→ **TEXT BLOCK**:
#####

[CV_CNN] Very Deep Convolutional Networks for Large-Scale Image Recognition

Question

[CV_CNN] Very Deep Convolutional Networks for Large-Scale Image Recognition

jeonggg119 opened this issue 3 years ago · 0 comments

jeonggg119 commented 3 years ago

Very Deep Convolutional Networks for Large-Scale Image Recognition

1. INTRODUCTION

Fix other parameters and increase 'depth' of the network + Use only 'small (3x3)' convolution filters in all layers
ILSVRC-2014 classification and localisation + other image recognition datasets

2. ConvNet Configurations

2.1. Architecture

Input data : 224 x 224 RGB image
3 x 3 Conv (stride 1, padding 1) and 2 x 2 Maxpool (stride 2)
Activation function : ReLU
3 FC layers (4096 - 4096 - 1000 channels)
Final : soft-max layer
No LRN (Local Response Normalization) except for one

2.2. Configurations

A~E : Differ only in 'depth'
Width of conv layer (the number of channels = feature map) : 64 -> 128 -> 256 -> 512
3 x 3 conv fewer parameters but still a lot (because of FC layer)

#####

→ **DATA BELOW**:

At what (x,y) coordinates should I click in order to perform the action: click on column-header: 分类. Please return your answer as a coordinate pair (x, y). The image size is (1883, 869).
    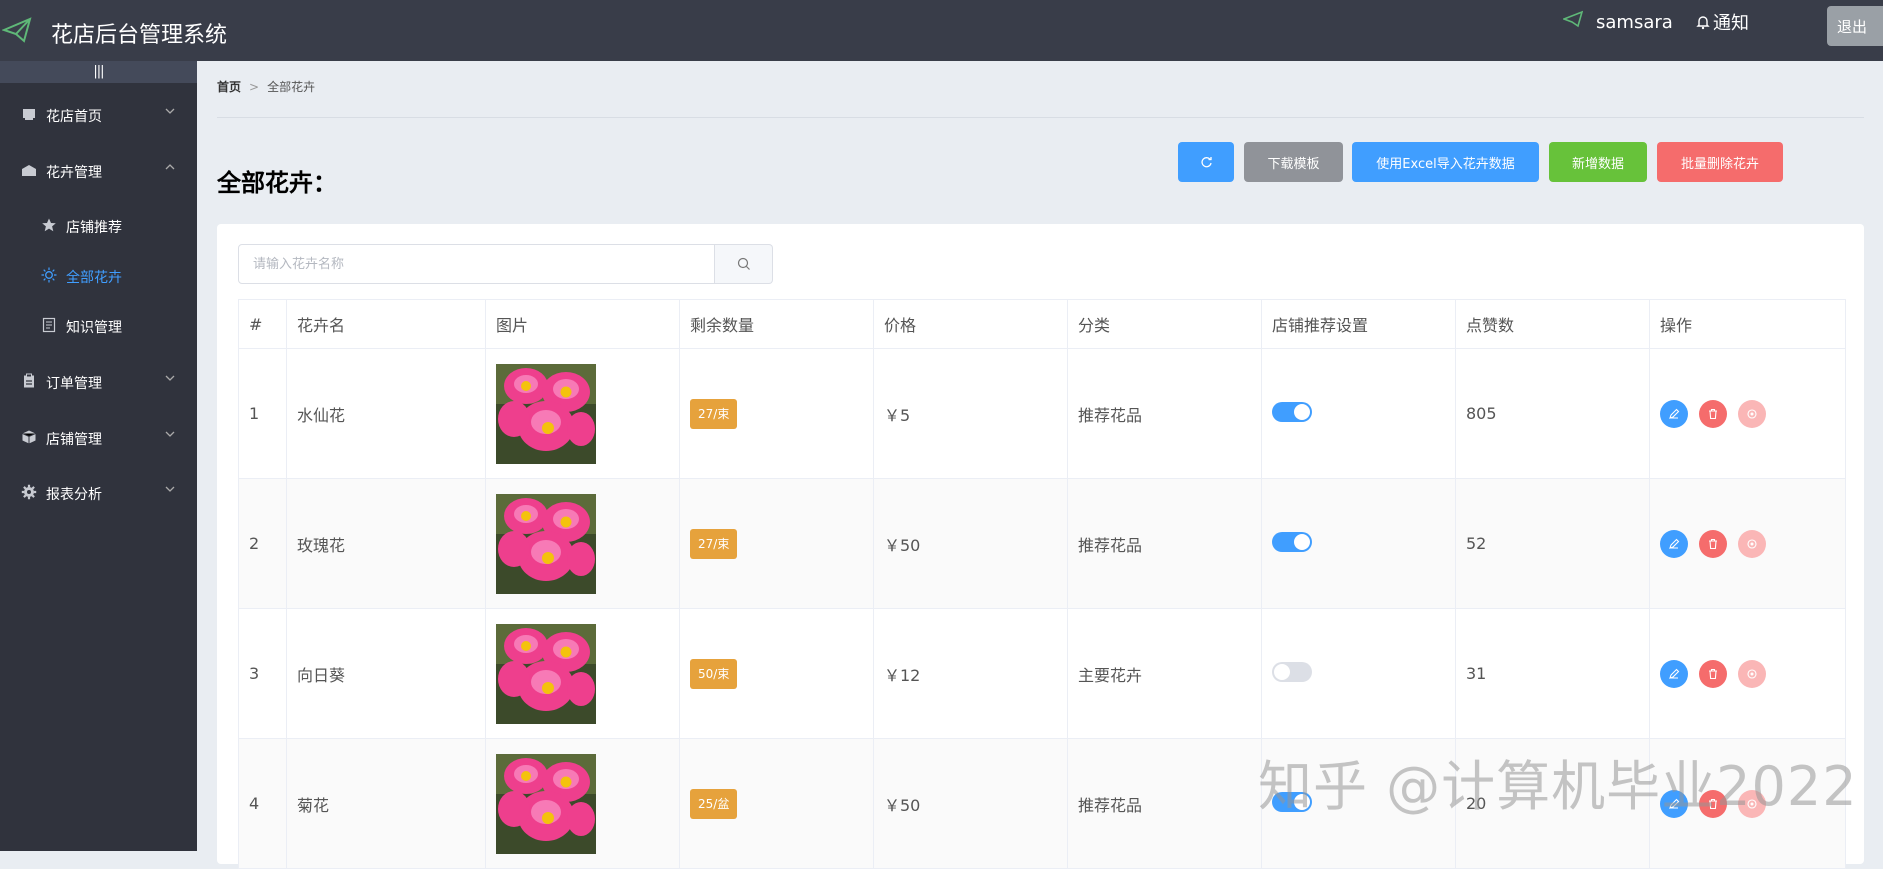
    Looking at the image, I should click on (1164, 324).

#####

→ **TASKS**:
1. Rewrite the notes on very deep convolutional networks from "Input data : 224" up to and including "of FC layer)", changing "ReLU" to "GELU".
2. According to the notes on very deep convolutional networks, what size of convolution filters is used in all layers?

→ **WRITTEN RESPONSES**:
1.
Input data : 224 x 224 RGB image
3 x 3 Conv (stride 1, padding 1) and 2 x 2 Maxpool (stride 2)
Activation function : GELU
3 FC layers (4096 - 4096 - 1000 channels)
Final : soft-max layer
No LRN (Local Response Normalization) except for one

2.2. Configurations

A~E : Differ only in 'depth'
Width of conv layer (the number of channels = feature map) : 64 -> 128 -> 256 -> 512
3 x 3 conv fewer parameters but still a lot (because of FC layer)

2. Small 3x3 filters.